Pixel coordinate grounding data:
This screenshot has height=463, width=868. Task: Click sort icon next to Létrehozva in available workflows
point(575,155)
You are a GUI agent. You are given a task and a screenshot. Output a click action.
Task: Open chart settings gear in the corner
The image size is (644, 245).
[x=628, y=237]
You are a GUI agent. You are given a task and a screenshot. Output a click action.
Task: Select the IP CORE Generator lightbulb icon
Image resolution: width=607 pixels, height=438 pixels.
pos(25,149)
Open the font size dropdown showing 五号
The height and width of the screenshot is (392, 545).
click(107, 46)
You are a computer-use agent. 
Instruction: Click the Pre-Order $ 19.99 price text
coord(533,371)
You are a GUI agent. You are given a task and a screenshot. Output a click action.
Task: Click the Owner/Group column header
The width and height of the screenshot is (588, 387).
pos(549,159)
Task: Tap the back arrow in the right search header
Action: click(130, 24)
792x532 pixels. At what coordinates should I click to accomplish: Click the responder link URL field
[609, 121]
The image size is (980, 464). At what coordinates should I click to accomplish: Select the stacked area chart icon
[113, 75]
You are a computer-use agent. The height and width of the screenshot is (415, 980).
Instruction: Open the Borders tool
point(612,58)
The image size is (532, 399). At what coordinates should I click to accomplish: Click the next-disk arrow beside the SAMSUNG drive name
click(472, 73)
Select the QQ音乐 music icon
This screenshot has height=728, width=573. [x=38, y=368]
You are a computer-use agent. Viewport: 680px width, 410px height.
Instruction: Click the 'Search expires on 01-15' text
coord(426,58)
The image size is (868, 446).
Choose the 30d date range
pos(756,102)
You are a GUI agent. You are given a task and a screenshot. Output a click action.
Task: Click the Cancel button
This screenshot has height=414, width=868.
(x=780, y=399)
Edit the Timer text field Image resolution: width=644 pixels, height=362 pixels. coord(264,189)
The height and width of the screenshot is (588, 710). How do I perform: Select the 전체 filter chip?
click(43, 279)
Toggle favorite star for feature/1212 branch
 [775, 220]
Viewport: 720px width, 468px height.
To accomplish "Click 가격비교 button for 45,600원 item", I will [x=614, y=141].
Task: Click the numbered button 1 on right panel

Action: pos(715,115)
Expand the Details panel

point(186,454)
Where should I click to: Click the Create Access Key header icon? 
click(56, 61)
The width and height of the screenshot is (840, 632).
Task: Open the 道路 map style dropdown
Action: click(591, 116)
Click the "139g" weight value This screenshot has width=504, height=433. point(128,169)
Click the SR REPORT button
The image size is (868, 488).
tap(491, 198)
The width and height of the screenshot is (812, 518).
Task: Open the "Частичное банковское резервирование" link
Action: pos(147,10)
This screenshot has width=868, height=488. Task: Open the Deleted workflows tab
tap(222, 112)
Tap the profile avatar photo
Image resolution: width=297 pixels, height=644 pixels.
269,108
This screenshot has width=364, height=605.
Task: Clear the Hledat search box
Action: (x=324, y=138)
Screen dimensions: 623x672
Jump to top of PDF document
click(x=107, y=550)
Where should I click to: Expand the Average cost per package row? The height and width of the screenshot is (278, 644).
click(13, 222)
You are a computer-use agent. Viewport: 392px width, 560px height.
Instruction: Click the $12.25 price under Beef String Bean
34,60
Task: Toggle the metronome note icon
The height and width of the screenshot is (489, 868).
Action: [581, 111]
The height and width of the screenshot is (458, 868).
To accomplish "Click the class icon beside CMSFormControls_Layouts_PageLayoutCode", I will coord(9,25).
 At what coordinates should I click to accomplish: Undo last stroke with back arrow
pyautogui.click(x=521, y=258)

■ **Task item**:
Transcribe the data above in full, keeping every word as it is.

■ **Solution for this task**:
This screenshot has height=463, width=868. Task: Click sort icon next to Létrehozva in available workflows
point(575,155)
You are a GUI agent. You are given a task and a screenshot. Output a click action.
Task: Open chart settings gear in the corner
The image size is (644, 245).
[x=628, y=237]
You are a GUI agent. You are given a task and a screenshot. Output a click action.
Task: Select the IP CORE Generator lightbulb icon
Image resolution: width=607 pixels, height=438 pixels.
pos(25,149)
Open the font size dropdown showing 五号
The height and width of the screenshot is (392, 545).
click(107, 46)
You are a computer-use agent. 
Instruction: Click the Pre-Order $ 19.99 price text
coord(533,371)
You are a GUI agent. You are given a task and a screenshot. Output a click action.
Task: Click the Owner/Group column header
The width and height of the screenshot is (588, 387).
pos(549,159)
Task: Tap the back arrow in the right search header
Action: click(130, 24)
792x532 pixels. At what coordinates should I click to accomplish: Click the responder link URL field
[609, 121]
The image size is (980, 464). At what coordinates should I click to accomplish: Select the stacked area chart icon
[113, 75]
You are a computer-use agent. The height and width of the screenshot is (415, 980).
Instruction: Open the Borders tool
point(612,58)
The image size is (532, 399). At what coordinates should I click to accomplish: Click the next-disk arrow beside the SAMSUNG drive name
click(472, 73)
Select the QQ音乐 music icon
This screenshot has height=728, width=573. [x=38, y=368]
You are a computer-use agent. Viewport: 680px width, 410px height.
Instruction: Click the 'Search expires on 01-15' text
coord(426,58)
The image size is (868, 446).
Choose the 30d date range
pos(756,102)
You are a GUI agent. You are given a task and a screenshot. Output a click action.
Task: Click the Cancel button
This screenshot has height=414, width=868.
(x=780, y=399)
Edit the Timer text field Image resolution: width=644 pixels, height=362 pixels. coord(264,189)
The height and width of the screenshot is (588, 710). How do I perform: Select the 전체 filter chip?
click(43, 279)
Toggle favorite star for feature/1212 branch
 [775, 220]
Viewport: 720px width, 468px height.
To accomplish "Click 가격비교 button for 45,600원 item", I will [x=614, y=141].
Task: Click the numbered button 1 on right panel

Action: pos(715,115)
Expand the Details panel

point(186,454)
Where should I click to: Click the Create Access Key header icon? 
click(56, 61)
The width and height of the screenshot is (840, 632).
Task: Open the 道路 map style dropdown
Action: click(591, 116)
Click the "139g" weight value This screenshot has width=504, height=433. point(128,169)
Click the SR REPORT button
The image size is (868, 488).
tap(491, 198)
The width and height of the screenshot is (812, 518).
Task: Open the "Частичное банковское резервирование" link
Action: pos(147,10)
This screenshot has width=868, height=488. Task: Open the Deleted workflows tab
tap(222, 112)
Tap the profile avatar photo
Image resolution: width=297 pixels, height=644 pixels.
269,108
This screenshot has width=364, height=605.
Task: Clear the Hledat search box
Action: (x=324, y=138)
Screen dimensions: 623x672
Jump to top of PDF document
click(x=107, y=550)
Where should I click to: Expand the Average cost per package row? The height and width of the screenshot is (278, 644).
click(13, 222)
You are a computer-use agent. Viewport: 392px width, 560px height.
Instruction: Click the $12.25 price under Beef String Bean
34,60
Task: Toggle the metronome note icon
The height and width of the screenshot is (489, 868).
Action: [581, 111]
The height and width of the screenshot is (458, 868).
To accomplish "Click the class icon beside CMSFormControls_Layouts_PageLayoutCode", I will coord(9,25).
 At what coordinates should I click to accomplish: Undo last stroke with back arrow
pyautogui.click(x=521, y=258)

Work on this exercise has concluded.